À peine était-il endormi que les Bleus arrivèrent. Sainte fit retomber autour du lit l’épais rideau de serge, et ouvrit la porte aux soldats de la république. Si Jean Brand s’éveilla pendant l’heure qui suivit, il dut se croire l’objet d’une étrange vision. Les républicains s’étaient attablés sans cérémonie et faisaient fête au vin du docteur. Quand ils eurent bien bu, ils se retirèrent et laissèrent la pauvre Sainte accablée de tristesse : nul, parmi eux, n’avait pu lui donner des nouvelles de son père.

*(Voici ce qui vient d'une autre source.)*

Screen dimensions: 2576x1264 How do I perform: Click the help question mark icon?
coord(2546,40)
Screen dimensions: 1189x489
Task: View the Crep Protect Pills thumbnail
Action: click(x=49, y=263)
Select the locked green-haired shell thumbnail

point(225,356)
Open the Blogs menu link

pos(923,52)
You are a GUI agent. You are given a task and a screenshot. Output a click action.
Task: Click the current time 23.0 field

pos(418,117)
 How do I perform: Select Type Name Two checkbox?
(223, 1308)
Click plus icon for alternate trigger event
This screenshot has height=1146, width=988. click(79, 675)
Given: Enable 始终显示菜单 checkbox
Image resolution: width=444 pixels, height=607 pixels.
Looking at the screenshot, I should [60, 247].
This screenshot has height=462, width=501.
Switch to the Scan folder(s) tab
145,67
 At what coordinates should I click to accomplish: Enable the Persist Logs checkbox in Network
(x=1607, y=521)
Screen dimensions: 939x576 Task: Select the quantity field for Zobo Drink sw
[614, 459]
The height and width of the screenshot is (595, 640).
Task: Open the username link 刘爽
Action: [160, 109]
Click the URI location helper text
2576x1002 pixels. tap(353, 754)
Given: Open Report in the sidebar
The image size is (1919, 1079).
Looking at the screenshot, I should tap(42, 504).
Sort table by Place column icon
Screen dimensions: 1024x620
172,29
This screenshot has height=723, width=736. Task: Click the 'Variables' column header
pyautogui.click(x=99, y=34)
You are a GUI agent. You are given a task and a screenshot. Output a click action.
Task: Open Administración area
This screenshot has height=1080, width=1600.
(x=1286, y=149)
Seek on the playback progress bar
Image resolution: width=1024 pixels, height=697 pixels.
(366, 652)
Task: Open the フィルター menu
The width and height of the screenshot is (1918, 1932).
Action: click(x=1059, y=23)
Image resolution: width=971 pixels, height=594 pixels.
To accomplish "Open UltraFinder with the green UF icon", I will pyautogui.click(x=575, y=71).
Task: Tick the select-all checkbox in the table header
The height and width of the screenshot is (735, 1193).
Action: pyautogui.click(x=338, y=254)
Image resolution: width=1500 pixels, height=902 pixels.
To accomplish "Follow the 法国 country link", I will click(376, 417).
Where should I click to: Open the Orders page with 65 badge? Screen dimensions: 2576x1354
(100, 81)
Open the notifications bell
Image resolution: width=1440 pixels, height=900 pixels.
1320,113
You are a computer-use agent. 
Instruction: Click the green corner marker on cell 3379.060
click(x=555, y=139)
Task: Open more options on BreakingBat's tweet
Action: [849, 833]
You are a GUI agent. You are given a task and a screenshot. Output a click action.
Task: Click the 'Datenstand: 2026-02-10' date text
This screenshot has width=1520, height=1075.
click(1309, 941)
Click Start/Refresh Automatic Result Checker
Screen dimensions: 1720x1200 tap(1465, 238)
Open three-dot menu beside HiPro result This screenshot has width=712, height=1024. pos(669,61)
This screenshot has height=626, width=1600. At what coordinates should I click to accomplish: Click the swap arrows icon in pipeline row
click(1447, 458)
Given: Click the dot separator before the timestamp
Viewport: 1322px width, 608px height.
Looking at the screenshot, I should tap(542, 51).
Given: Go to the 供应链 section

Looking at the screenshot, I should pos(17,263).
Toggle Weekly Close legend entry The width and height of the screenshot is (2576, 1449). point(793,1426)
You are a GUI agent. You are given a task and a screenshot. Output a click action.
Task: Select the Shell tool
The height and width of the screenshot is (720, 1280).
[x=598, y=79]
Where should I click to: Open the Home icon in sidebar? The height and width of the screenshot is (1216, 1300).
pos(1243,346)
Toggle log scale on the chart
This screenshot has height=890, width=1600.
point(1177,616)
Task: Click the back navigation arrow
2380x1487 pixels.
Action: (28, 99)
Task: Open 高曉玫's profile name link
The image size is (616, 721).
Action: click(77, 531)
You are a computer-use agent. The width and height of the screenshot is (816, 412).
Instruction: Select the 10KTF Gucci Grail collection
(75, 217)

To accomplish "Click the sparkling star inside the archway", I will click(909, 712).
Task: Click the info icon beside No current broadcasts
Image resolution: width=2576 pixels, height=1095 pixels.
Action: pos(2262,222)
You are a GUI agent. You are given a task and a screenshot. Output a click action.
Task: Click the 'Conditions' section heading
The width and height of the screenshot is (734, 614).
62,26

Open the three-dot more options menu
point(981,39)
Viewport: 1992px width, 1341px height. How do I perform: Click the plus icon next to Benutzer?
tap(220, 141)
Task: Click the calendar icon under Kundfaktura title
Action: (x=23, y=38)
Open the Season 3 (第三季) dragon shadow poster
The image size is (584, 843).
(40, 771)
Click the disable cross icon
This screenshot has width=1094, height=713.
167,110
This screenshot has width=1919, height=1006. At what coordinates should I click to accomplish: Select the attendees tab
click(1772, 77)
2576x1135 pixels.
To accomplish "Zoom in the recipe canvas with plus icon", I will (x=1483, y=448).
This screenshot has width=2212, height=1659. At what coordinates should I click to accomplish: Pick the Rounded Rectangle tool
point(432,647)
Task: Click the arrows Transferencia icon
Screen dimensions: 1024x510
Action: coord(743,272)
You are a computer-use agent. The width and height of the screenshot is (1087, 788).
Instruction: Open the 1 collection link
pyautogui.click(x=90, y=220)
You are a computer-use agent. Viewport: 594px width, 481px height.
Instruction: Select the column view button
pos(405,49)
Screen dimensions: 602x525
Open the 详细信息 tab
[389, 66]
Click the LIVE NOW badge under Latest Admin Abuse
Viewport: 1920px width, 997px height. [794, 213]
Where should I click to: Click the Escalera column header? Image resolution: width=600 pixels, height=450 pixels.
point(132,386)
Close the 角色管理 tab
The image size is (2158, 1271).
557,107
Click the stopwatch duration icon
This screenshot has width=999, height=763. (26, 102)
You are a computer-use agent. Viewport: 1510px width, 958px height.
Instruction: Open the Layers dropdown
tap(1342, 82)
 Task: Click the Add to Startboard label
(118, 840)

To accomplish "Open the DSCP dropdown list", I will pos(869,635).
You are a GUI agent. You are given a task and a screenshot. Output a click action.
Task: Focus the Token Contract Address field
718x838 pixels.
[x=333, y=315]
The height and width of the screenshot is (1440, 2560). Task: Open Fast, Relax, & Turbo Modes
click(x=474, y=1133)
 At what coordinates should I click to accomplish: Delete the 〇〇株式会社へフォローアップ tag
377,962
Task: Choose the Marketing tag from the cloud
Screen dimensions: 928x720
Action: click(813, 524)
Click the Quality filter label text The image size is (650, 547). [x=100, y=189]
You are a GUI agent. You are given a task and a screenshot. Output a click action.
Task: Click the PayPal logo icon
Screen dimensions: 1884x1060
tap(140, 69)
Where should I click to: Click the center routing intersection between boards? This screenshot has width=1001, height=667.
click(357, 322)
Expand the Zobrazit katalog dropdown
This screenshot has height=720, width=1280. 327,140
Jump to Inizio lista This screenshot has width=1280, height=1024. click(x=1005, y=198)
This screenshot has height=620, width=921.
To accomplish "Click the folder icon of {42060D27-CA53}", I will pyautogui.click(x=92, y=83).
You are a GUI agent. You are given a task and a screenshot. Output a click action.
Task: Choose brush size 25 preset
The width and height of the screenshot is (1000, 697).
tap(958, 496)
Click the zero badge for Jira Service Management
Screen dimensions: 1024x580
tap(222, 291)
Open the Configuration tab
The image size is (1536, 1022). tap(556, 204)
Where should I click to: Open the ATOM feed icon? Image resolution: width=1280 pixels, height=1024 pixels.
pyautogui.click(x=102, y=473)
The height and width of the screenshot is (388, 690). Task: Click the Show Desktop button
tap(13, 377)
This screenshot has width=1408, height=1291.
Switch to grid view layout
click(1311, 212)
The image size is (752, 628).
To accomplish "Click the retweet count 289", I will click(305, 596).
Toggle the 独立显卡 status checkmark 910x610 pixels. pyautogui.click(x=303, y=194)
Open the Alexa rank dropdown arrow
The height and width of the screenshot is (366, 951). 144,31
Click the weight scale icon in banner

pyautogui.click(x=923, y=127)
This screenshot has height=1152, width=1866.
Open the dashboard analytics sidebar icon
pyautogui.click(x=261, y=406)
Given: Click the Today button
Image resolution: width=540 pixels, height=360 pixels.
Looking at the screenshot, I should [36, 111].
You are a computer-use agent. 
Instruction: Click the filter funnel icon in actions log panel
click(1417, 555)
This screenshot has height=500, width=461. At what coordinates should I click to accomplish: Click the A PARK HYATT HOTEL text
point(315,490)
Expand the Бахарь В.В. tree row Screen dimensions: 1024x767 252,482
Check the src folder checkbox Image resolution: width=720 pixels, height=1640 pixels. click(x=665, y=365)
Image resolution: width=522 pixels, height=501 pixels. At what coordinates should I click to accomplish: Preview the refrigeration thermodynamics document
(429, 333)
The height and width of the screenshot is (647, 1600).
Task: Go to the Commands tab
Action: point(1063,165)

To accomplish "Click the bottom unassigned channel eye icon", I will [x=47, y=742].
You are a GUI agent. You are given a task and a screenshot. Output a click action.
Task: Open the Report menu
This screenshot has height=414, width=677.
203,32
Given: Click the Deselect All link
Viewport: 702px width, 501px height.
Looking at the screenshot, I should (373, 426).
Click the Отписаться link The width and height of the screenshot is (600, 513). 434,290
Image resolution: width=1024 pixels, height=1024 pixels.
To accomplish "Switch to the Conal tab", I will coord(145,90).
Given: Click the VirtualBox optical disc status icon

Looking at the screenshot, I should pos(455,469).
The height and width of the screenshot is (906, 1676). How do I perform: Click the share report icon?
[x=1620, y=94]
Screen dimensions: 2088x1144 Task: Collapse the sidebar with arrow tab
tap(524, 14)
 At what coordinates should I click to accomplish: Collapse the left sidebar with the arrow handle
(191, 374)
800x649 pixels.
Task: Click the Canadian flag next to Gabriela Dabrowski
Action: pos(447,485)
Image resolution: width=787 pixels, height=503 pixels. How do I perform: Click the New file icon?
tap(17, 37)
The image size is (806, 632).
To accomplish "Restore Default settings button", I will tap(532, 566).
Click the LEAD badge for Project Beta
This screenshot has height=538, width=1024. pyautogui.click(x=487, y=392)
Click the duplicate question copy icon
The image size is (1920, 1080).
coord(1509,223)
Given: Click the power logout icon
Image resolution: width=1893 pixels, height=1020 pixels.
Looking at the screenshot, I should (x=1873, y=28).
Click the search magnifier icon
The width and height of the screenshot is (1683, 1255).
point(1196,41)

Cependant Jean Brand s’éveilla, ignorant le danger qu’il avait couru durant son sommeil. Sa première parole fut néanmoins un cri de gratitude. Tandis que Sainte le pansait, elle sentit une larme tomber sur sa main. Jean Brand pleurait.

— Mam’selle Sainte, dit-il, si Dieu m’exauce, je vous revaudrai cela quelque jour.

— Vous ne me devez rien, répondit-elle, et si vous voulez me faire une promesse, je serai trop payée.

— Laquelle ? s’écria Brand avec vivacité.

— Le hasard… votre aversion mutuelle peut-être… peut vous mettre un jour en face de mon père dans un combat… Épargnez-le !

— Je vous le jure.

— Merci.

Sainte avait fini le pansement. Elle s’assit auprès du lit et mit sa tête entre ses mains. Alors seulement Brand remarqua sa profonde tristesse, et c’eût été merveille pour un observateur, que de voir la sympathique mélancolie qui envahit tout à coup le rude visage du proscrit.